Вскоре после основания в 1495 г. молодую русскую крепость захватили пришедшие по реке Нарове шведы. Они предлагали передать ее ливонцам. Магистр Плетенберг согласился принять подарок, но его послы прибыли в Ивангород, когда шведы из него уже уехали при слухах о приближении русских войск. Самостоятельно разбираться с русскими магистр не захотел и предпочел сделать вид, что «подарка» и не было. Русские отстроили Ивангород заново, и для Нарвы наступили черные дни: ее жители больше не чувствовали себя в безопасности, русские пушки смотрели на них через реку. Хронист Бальтазар Рюссов так описывает реакцию ливонцев на постройку Ивангорода: «И после того времени, как замок был готов, христиане в Ливонии, а в особенности жители Нарвы, должны были терпеть оттуда много поруганий и насмешек, так что вкратце того невозможно и описать. Потому что русские из нового замка Ивангорода и во время перемирия стреляли в ливонскую Нарву так много и часто, как им было угодно, и убили многих знатных особ, именно Иоанна Мейнингенского, бургомистра в Нарве, и многих других. И когда к ним послали спросить, по какой причине они это делают, то они не знали, какими бы только насмешками и издевательствами принять тех послов, и творили всевозможные шутки, какие только могли придумать, над жителями Нарвы; все это описать неприлично».[134]

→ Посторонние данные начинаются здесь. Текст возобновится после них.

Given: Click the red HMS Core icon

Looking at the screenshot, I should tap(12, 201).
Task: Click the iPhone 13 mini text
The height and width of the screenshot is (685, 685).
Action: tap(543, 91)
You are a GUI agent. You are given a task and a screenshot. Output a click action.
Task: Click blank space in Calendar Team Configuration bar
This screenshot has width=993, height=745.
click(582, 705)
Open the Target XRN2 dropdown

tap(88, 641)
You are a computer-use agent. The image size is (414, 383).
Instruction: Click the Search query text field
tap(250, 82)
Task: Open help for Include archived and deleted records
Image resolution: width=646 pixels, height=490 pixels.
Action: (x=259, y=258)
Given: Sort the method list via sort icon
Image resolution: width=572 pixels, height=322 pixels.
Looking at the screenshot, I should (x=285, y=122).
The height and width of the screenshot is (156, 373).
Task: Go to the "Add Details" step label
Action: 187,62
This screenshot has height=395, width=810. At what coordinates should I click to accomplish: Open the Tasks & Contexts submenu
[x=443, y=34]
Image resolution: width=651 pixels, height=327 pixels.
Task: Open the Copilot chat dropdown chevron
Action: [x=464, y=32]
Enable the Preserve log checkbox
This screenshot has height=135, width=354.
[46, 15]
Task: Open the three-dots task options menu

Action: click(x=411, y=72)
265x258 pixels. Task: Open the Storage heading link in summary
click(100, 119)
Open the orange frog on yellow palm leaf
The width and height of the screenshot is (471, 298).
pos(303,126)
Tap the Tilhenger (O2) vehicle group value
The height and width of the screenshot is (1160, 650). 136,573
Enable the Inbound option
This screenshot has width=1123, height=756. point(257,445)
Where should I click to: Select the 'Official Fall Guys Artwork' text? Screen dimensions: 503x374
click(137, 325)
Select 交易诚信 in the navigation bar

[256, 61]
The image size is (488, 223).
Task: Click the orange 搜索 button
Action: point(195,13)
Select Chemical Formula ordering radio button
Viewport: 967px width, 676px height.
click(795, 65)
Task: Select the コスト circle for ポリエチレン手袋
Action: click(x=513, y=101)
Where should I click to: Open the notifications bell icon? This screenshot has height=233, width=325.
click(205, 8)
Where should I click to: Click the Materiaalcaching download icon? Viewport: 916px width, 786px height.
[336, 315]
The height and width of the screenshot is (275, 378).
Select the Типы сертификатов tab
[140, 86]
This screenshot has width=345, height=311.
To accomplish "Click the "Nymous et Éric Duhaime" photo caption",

«Кому и кобыла невеста»,илиИз-за чего был разогнан Ганзейский двор в Новгороде
В 1494 г. ганзейцы испытали шок. В Новгороде был в жесткой форме разогнан Ганзейский торговый двор. Б. Рюссов описал эти события следующим образом: «В этом году великий князь, в противность всякой справедливости, приказал арестовать всех немецких купцов, находившихся в Новгороде, и схватившие их сняли с немцев чулки и башмаки и заключили ноги их в железные колодки и бросили их в тесные башни, где некоторые должны были сидеть по три года, а некоторые — по 9 лет».